El fútbol brasileño tiene muchas máximas, de entre las que destaca que el talento es un don que no se entrena. Ronaldo fue un férreo defensor de esta teoría pero no se diferenció de otras estrellas en su adopción como forma de entender su vida laboral. Su tránsito por el Real Madrid estuvo definido por el contraste entre esta forma de entender a la naturaleza y las opiniones divergentes de sus entrenadores, presidentes y buena parte de los aficionados. Aun aderezadas con el sobrenombre de El Gordito, en su acepción más cariñosa, sus vivencias fueron en general positivas, dado que tuvo la ocasión de sentirse de nuevo futbolista de alto nivel y de recuperar el instinto goleador que había cincelado su carrera. En su casa, el día después de marcar el tanto del empate en el Camp Nou, explicó que sabía que iba a marcar en esa jugada cuando recibió el balón y, en plena carrera hacia el área rival, sintió que el estadio se quedaba en silencio. Hasta ese punto llegaba su conocimiento de sí mismo y del poder de intimidación que aún conservaba.
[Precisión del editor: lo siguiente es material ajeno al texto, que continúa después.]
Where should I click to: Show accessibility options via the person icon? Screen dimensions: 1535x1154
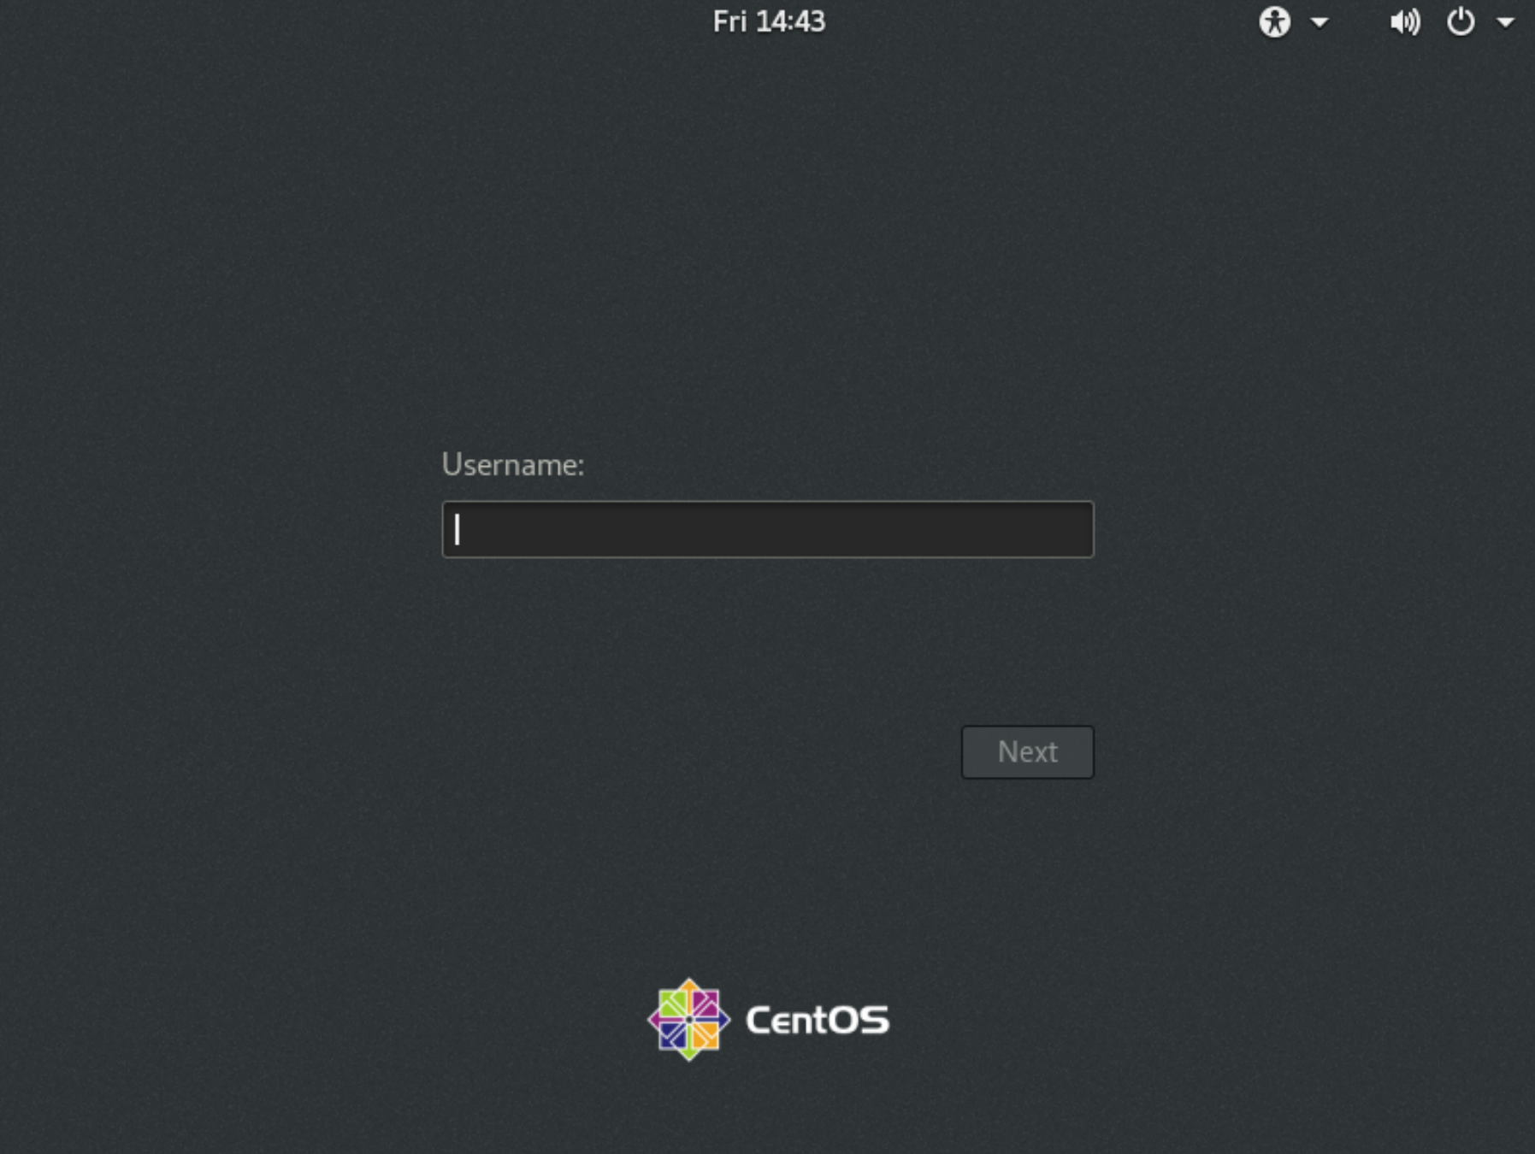[x=1274, y=21]
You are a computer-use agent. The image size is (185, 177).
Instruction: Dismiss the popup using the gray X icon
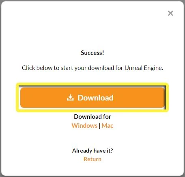(170, 13)
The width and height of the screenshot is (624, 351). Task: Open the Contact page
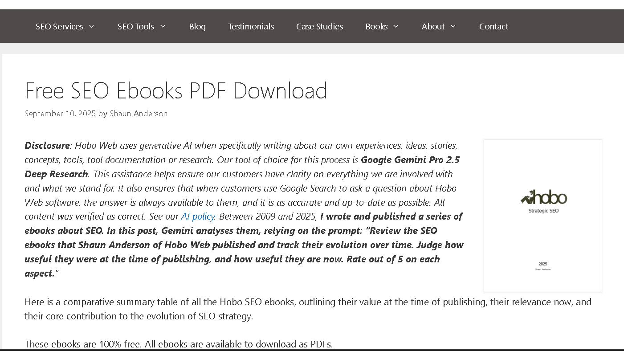pos(493,26)
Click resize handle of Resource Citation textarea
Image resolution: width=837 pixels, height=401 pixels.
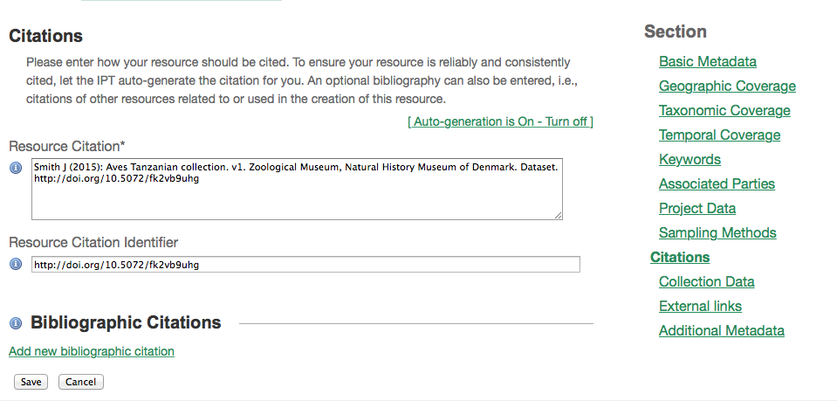(x=558, y=214)
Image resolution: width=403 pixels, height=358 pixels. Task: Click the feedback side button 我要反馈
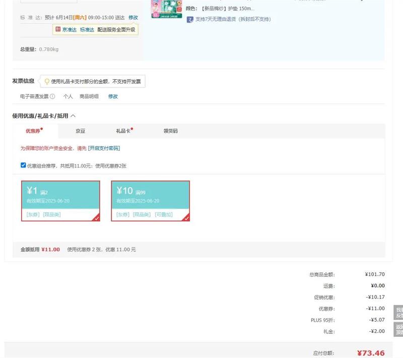coord(398,312)
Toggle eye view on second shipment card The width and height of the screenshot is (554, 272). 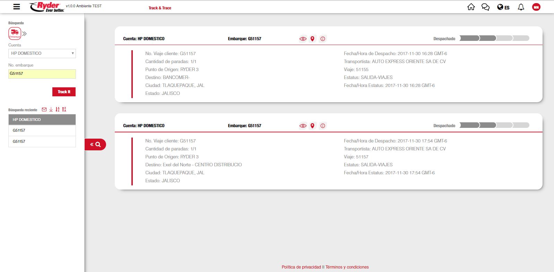coord(303,126)
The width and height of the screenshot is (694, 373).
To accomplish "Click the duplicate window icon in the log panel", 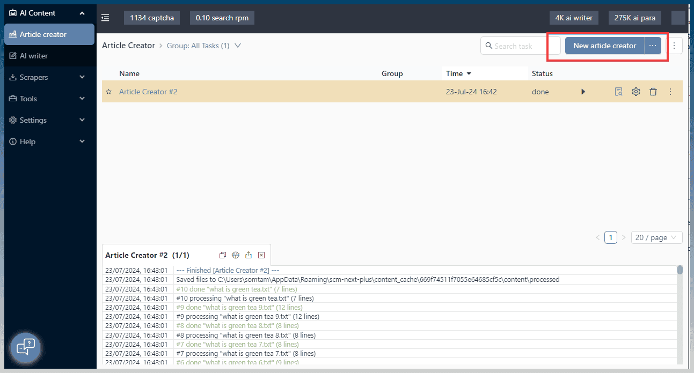I will (x=222, y=255).
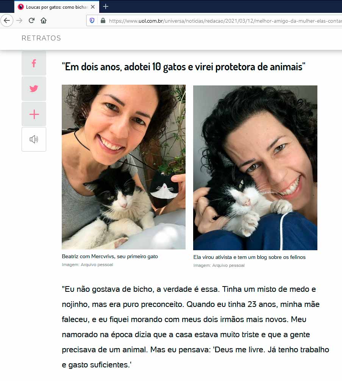The image size is (342, 381).
Task: Go back with the browser back arrow
Action: pos(7,20)
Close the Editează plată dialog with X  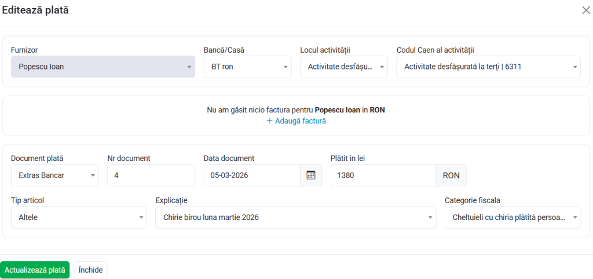click(x=585, y=10)
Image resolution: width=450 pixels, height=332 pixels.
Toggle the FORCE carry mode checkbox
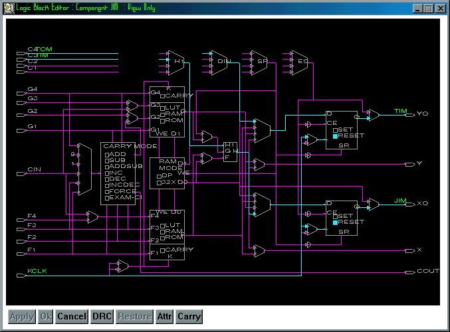106,191
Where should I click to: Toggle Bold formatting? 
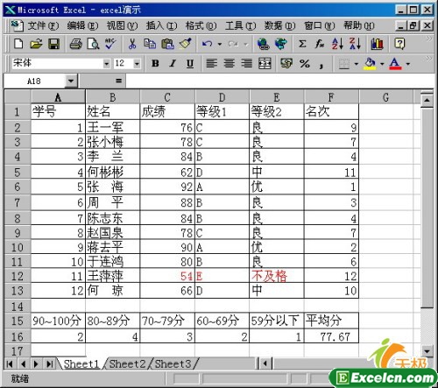click(155, 63)
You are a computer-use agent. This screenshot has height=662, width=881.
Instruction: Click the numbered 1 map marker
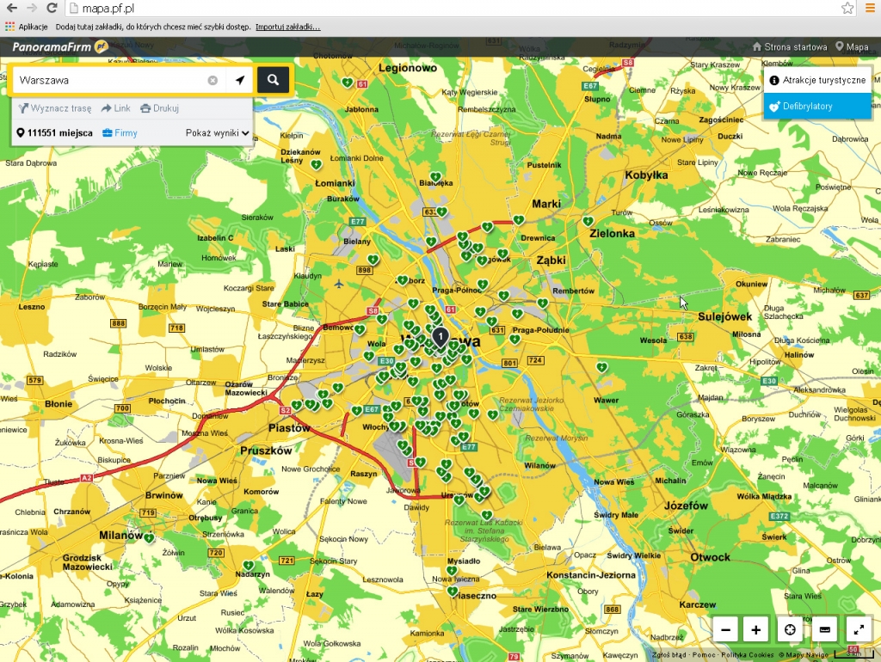click(441, 336)
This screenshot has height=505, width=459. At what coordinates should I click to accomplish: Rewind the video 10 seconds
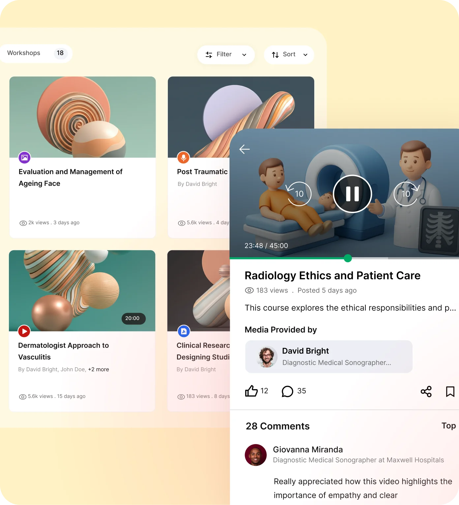pos(298,194)
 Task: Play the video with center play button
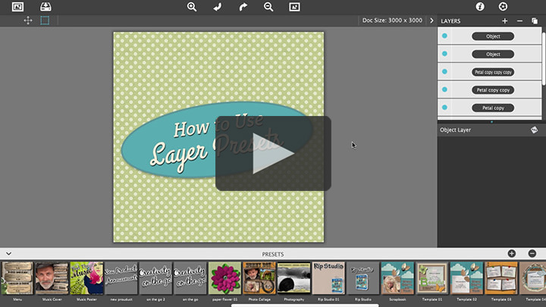pyautogui.click(x=273, y=153)
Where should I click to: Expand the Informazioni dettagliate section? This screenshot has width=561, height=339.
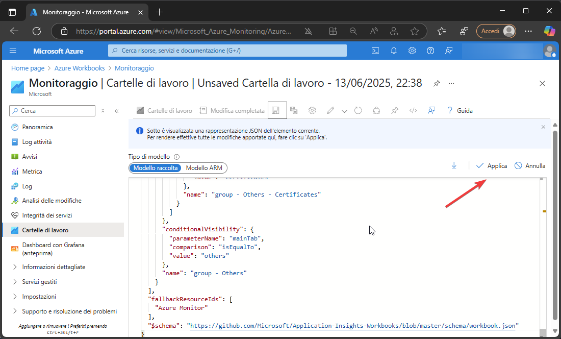[x=54, y=267]
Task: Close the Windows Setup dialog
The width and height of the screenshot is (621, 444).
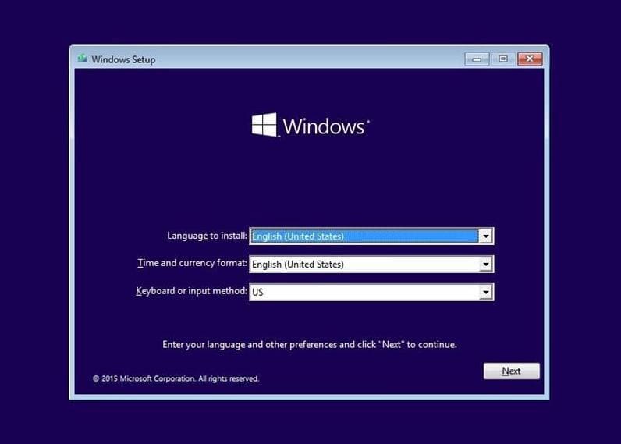Action: [x=530, y=59]
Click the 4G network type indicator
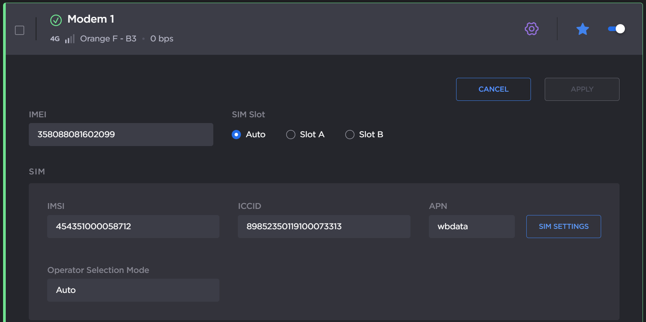Screen dimensions: 646x322 (x=55, y=39)
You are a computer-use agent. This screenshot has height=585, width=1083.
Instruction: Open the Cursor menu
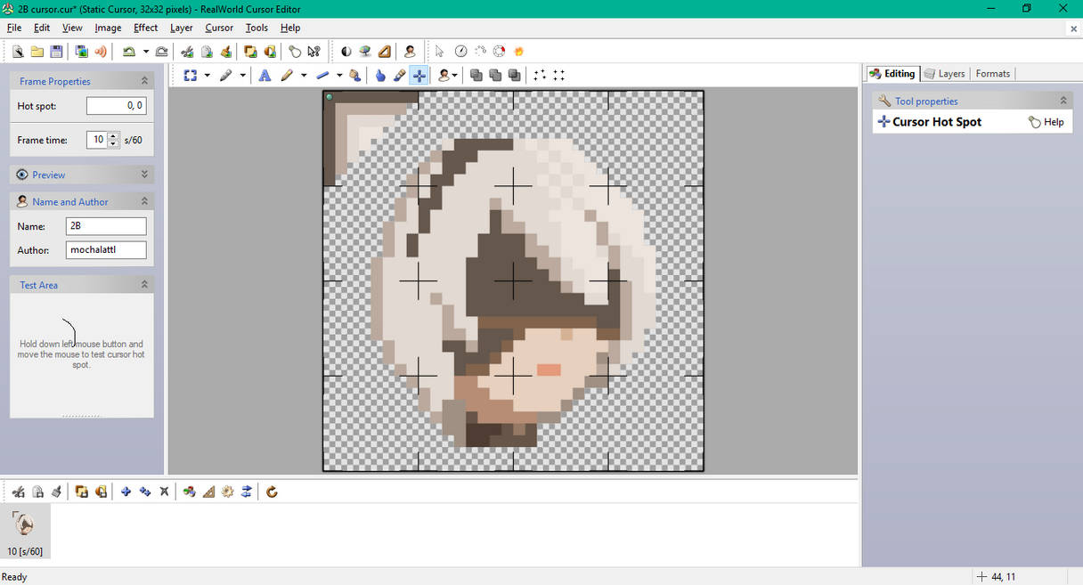218,28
Fue la cara del gol durante muchos años por su incuestionable carisma, elemento que le diferenciaba de otros magníficos jugadores. Si todo aquello que tocaba Romario lo transformaba en dinamita, o Rivaldo en madera, Ronaldo era capaz de convertir en oro cualquier nimiedad. Gran parte de su éxito fuera del terreno de juego dependió de esa capacidad pero no fue suficiente para evitar que concluyera su carrera europea en un equipo, el Milan, con un nombre inmenso pero un panorama crepuscular. Este fue el último paralelismo que el caprichoso mundo del deporte otorgó a alguien que protagonizó toda una revolución desde el lado más emocionante posible, el de la magia de un pianista del fútbol.